Below are records; extract exactly the lines from the one with "Az összes elfogadása (1159, 1183)" through the final line, including both, but drop the pictures.

────────────────

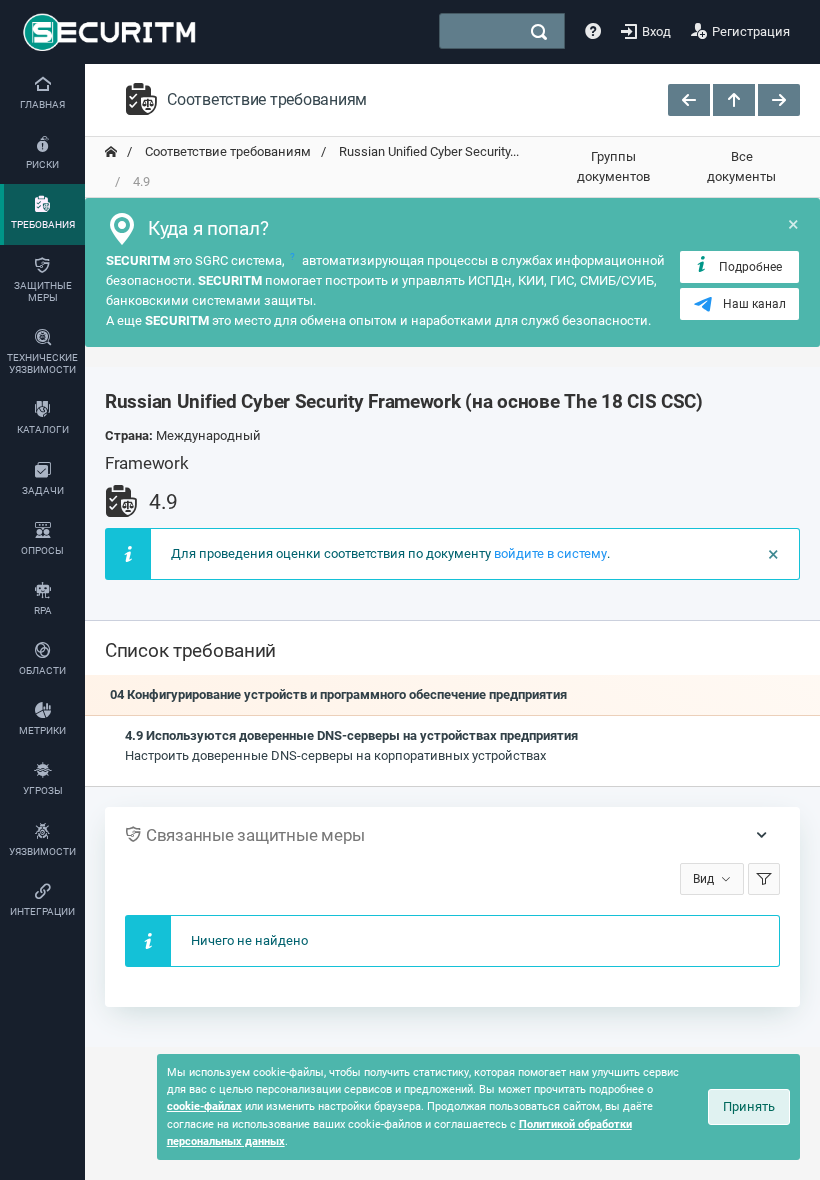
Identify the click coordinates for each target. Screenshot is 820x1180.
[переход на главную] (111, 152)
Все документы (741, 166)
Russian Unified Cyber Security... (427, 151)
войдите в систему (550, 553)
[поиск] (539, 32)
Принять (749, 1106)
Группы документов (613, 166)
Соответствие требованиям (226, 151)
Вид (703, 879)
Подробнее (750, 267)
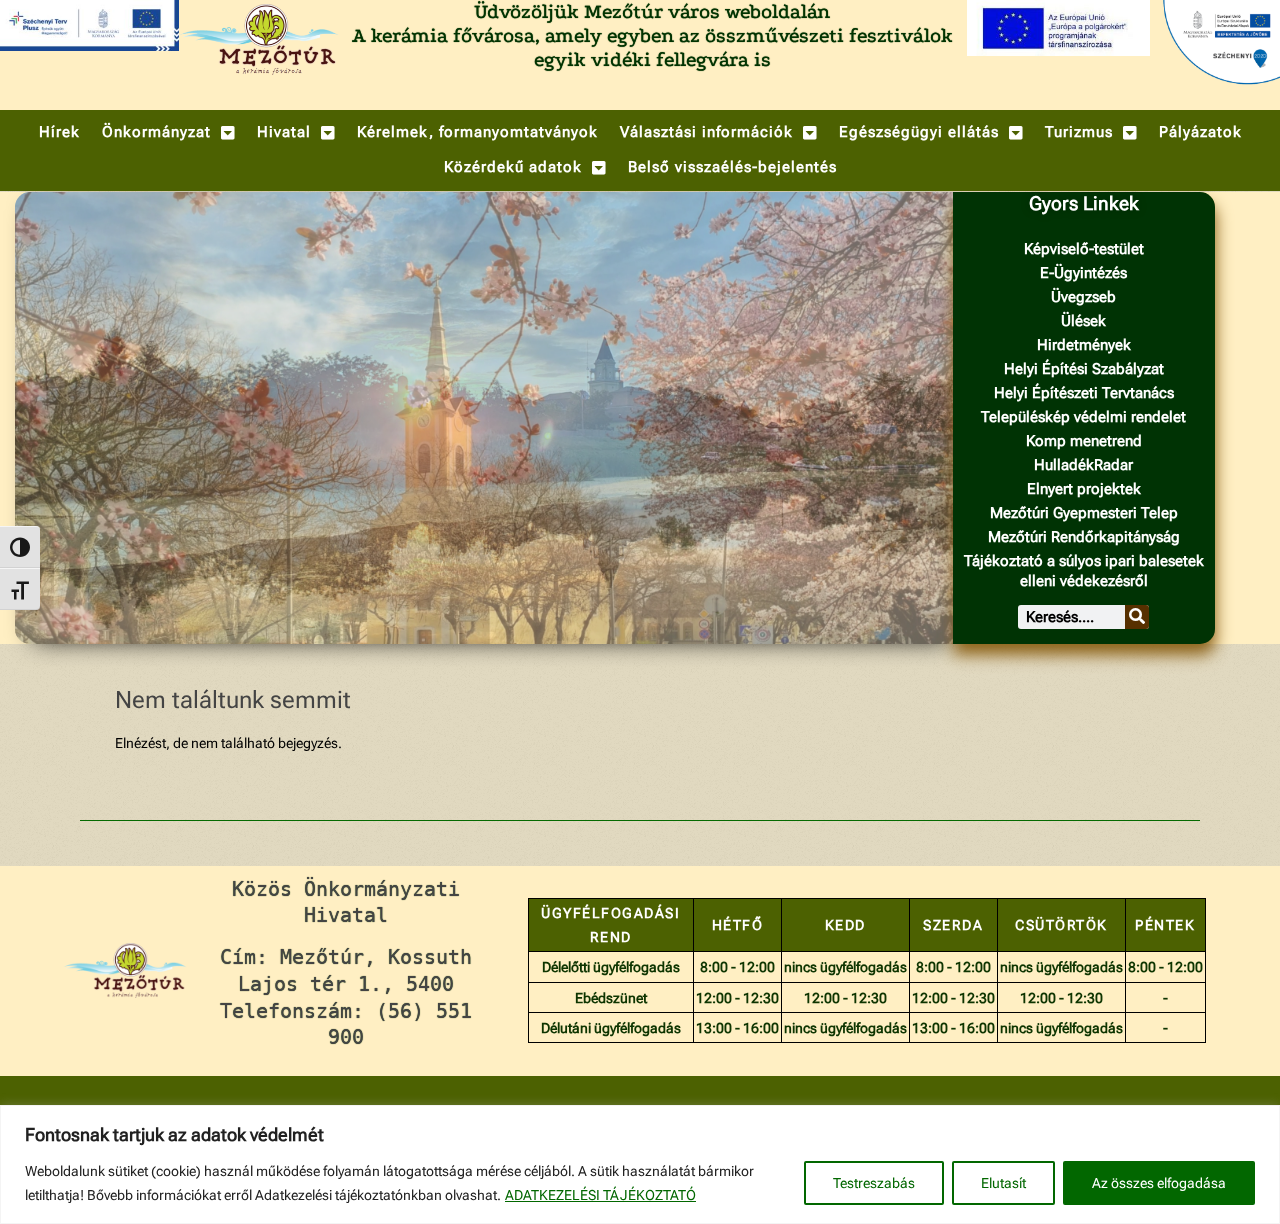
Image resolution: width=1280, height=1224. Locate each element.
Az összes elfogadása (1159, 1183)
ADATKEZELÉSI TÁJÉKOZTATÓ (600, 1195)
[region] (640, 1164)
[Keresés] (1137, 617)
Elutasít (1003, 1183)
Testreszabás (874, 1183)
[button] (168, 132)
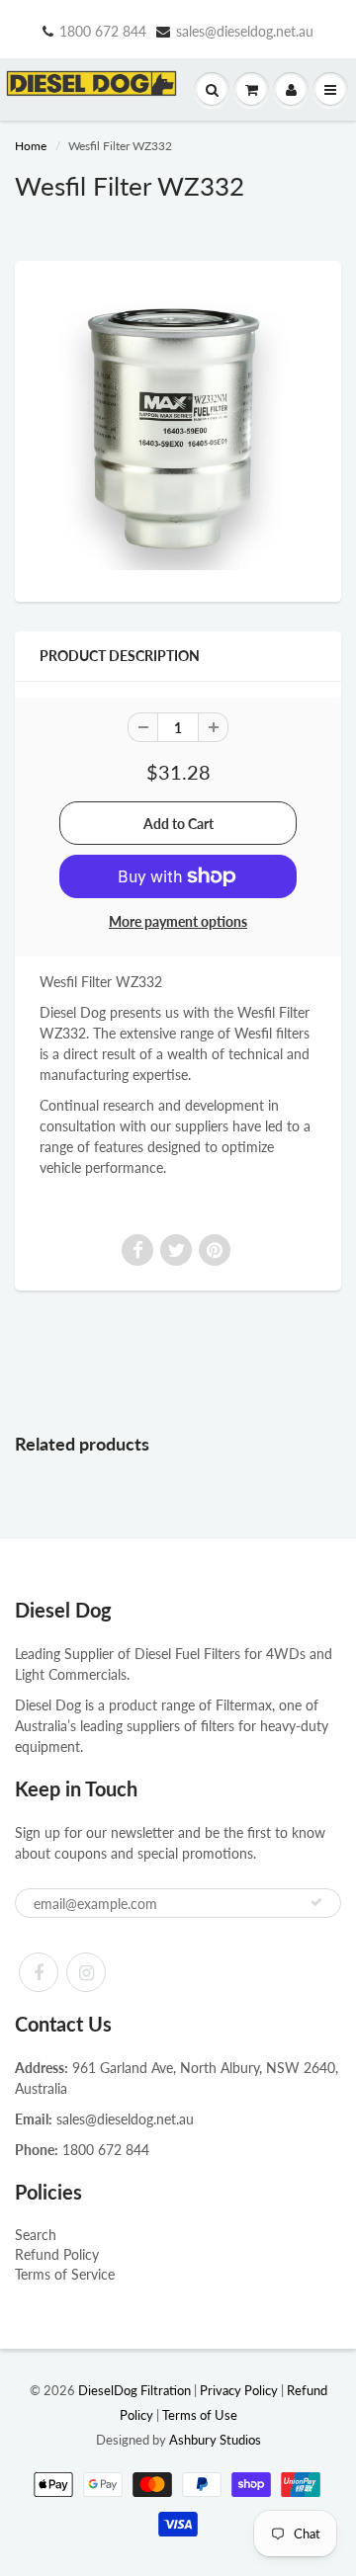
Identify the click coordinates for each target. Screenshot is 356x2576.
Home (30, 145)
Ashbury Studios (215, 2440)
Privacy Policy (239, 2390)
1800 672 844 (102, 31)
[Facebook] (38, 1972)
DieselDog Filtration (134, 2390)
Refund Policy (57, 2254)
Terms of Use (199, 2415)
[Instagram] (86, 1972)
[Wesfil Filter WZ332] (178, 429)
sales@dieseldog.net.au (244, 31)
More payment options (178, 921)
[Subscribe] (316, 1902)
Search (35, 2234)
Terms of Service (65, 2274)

────────────────

• [Written solution]:
Az összes elfogadása (1159, 1183)
ADATKEZELÉSI TÁJÉKOZTATÓ (600, 1195)
[region] (640, 1164)
[Keresés] (1137, 617)
Elutasít (1003, 1183)
Testreszabás (874, 1183)
[button] (168, 132)
Identify the click coordinates for each target. Screenshot is 356x2576.
Home (30, 145)
Ashbury Studios (215, 2440)
Privacy Policy (239, 2390)
1800 672 844 (102, 31)
[Facebook] (38, 1972)
DieselDog Filtration (134, 2390)
Refund Policy (57, 2254)
Terms of Use (199, 2415)
[Instagram] (86, 1972)
[Wesfil Filter WZ332] (178, 429)
sales@dieseldog.net.au (244, 31)
More payment options (178, 921)
[Subscribe] (316, 1902)
Search (35, 2234)
Terms of Service (65, 2274)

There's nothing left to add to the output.